- Directed by: Reinhold Schünzel
- Written by: Edgar Franklin
- Screenplay by: Joseph Fields Jerome Chodorov
- Based on: White Collars 1925 play by Edith Ellis
- Produced by: Edward Chodorov
- Starring: Robert Young Lew Ayres Ruth Hussey
- Cinematography: Ray June
- Edited by: Frank E. Hull
- Music by: William Axt
- Production company: Metro-Goldwyn-Mayer
- Distributed by: Loew's Inc.
- Release date: August 12, 1938;
- Running time: 72 minutes
- Country: United States
- Language: English
- Budget: $240,000
- Box office: $498,000

= Rich Man, Poor Girl =

1938 film by Reinhold Schünzel

Rich Man, Poor Girl is a 1938 American comedy film directed by Reinhold Schünzel and starring Robert Young, Ruth Hussey and Lew Ayres.

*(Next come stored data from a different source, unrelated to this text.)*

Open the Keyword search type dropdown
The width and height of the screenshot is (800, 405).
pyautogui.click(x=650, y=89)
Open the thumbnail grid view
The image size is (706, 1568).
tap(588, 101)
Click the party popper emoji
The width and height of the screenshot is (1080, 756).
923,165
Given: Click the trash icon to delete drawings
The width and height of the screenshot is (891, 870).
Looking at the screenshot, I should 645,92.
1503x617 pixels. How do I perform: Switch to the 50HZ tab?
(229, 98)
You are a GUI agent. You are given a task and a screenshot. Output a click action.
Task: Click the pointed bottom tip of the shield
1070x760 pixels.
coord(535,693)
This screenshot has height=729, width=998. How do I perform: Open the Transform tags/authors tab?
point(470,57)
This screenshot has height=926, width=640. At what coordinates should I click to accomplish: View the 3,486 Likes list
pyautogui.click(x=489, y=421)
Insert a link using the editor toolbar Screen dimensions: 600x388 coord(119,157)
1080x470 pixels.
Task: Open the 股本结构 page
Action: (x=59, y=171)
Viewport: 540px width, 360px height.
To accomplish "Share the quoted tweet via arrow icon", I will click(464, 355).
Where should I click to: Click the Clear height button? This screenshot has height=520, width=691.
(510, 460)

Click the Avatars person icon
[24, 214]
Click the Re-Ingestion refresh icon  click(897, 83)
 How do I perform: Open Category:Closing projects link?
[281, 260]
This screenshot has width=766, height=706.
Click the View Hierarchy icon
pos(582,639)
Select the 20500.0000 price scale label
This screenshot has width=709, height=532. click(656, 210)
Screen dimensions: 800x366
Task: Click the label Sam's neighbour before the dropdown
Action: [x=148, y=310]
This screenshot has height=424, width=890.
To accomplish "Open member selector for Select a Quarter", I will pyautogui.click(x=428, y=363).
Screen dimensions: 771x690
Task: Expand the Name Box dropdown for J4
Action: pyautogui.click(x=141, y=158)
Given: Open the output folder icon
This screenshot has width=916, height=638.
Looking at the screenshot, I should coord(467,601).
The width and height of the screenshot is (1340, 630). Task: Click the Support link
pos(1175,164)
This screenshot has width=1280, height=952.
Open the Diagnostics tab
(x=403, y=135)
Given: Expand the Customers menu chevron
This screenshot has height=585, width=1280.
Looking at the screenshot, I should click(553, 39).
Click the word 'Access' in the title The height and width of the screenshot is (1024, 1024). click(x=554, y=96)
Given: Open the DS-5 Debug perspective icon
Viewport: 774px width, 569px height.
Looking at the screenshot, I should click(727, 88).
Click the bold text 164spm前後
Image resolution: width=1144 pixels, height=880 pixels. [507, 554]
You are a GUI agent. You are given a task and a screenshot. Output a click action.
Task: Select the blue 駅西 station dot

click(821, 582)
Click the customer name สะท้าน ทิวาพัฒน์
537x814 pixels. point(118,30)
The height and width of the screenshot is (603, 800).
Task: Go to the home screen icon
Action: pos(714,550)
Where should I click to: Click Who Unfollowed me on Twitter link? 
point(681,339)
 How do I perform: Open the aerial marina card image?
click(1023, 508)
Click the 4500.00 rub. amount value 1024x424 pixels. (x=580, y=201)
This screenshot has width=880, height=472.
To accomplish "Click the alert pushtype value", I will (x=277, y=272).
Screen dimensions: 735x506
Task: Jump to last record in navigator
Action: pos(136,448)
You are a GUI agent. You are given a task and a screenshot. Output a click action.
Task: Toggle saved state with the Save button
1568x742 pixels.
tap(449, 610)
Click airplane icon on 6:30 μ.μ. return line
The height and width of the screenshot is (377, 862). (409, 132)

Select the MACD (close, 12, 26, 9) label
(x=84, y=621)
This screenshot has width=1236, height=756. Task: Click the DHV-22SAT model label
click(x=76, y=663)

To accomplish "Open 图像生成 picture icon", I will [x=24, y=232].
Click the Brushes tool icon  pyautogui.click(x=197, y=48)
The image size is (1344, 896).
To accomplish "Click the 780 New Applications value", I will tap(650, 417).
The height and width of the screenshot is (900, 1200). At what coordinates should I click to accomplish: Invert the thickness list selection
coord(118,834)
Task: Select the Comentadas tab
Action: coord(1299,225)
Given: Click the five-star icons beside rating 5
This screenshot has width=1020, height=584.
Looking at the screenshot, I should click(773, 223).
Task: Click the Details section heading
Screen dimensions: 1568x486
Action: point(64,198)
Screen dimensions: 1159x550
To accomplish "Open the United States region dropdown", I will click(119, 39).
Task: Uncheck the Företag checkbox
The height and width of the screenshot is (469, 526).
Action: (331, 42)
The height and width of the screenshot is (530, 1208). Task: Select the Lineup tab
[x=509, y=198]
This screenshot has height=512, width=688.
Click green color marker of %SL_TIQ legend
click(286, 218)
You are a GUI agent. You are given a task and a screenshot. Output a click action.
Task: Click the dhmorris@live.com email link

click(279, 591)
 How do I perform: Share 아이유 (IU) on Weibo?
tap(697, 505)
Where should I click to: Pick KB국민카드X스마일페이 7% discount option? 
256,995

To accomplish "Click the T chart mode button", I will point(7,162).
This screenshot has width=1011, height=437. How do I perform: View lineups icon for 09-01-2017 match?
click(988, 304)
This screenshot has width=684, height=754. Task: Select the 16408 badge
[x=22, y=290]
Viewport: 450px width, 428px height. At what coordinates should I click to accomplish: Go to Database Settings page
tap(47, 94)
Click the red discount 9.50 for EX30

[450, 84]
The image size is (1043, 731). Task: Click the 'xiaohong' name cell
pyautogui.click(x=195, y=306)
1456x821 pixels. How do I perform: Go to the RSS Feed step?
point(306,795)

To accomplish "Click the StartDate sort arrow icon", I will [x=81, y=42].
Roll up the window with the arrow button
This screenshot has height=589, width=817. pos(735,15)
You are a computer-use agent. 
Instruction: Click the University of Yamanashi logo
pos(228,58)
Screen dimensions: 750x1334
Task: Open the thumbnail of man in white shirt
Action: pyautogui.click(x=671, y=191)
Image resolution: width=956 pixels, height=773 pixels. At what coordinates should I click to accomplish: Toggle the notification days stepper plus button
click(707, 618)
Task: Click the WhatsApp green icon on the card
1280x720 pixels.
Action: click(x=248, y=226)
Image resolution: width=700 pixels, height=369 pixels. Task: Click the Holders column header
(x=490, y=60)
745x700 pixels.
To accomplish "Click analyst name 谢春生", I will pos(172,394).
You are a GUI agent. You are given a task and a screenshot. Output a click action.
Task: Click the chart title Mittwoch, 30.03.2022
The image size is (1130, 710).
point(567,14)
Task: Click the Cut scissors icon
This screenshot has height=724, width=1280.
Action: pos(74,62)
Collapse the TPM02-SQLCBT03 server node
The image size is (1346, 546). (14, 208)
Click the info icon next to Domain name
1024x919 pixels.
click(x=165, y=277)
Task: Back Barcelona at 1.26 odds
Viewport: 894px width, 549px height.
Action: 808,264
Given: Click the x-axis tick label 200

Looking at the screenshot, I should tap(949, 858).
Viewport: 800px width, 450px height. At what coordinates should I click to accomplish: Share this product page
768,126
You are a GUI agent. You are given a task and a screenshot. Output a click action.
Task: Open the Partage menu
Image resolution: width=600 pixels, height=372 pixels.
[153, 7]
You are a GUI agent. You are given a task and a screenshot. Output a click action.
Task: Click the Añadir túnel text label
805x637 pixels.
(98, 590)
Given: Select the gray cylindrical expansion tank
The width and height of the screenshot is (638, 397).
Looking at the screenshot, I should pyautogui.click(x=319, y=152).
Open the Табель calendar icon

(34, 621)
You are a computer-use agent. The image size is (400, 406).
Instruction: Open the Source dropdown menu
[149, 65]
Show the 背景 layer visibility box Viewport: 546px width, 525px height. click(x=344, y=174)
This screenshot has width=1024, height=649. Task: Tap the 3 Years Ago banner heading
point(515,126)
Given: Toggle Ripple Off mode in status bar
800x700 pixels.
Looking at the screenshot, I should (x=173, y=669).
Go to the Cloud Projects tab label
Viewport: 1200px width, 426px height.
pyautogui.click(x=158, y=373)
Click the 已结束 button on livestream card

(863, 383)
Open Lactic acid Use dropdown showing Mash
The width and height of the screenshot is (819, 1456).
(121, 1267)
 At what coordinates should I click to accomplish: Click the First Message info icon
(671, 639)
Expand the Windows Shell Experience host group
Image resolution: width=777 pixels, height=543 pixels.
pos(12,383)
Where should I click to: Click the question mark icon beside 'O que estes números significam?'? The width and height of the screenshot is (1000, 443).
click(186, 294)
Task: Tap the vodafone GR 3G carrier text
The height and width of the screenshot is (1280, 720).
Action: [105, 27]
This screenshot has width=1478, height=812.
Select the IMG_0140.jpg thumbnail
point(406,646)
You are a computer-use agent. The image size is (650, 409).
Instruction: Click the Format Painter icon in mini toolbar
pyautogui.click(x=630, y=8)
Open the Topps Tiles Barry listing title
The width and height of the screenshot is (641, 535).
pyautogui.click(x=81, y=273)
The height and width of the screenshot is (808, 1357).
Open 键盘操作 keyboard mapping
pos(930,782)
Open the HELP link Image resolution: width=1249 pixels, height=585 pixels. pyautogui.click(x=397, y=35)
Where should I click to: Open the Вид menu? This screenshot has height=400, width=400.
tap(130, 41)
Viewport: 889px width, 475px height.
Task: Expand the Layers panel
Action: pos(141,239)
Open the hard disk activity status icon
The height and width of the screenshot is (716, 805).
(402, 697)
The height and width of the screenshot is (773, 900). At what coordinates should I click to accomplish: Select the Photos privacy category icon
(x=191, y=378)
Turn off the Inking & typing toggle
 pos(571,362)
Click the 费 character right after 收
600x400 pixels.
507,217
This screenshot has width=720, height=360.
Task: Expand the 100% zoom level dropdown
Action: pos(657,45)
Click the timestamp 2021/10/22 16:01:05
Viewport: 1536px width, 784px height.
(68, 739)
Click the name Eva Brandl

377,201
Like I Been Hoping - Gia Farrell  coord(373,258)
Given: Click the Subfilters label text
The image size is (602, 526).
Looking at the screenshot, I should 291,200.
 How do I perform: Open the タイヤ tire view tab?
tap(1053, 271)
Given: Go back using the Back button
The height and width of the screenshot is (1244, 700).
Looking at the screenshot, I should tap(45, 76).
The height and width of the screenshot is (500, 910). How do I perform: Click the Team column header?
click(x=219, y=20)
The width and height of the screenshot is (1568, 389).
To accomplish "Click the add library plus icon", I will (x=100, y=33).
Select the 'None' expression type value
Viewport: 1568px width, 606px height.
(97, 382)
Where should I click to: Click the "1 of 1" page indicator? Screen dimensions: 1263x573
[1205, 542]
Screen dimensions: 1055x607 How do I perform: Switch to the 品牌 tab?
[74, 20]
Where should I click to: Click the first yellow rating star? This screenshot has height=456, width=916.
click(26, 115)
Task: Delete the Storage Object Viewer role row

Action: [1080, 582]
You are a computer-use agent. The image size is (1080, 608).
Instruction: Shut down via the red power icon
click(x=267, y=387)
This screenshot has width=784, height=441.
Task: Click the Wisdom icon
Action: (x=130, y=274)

The film is a remake of the 1929 film The Idle Rich. This was Lana Turner's second appearance as an MGM star.

==Plot==

The wealthy young businessman Bill Harrison moves in with secretary girlfriend Joan Thayer's eccentric family to convince her they can make their marriage work.

==Cast==
- Robert Young as Bill Harrison
- Lew Ayres as Henry Thayer
- Ruth Hussey as Joan Thayer
- Lana Turner as Helen
- Rita Johnson as Sally Harrison
- Don Castle as Frank
- Guy Kibbee as Pa
- Sarah Padden as Ma
- Gordon Jones as Tom Grogan
- Virginia Grey as Miss Selma Willis
- Marie Blake as Mrs. Gussler

==Box office==
According to MGM records the film earned $340,000 in the US and Canada and $158,000 elsewhere resulting in a profit of $240,000.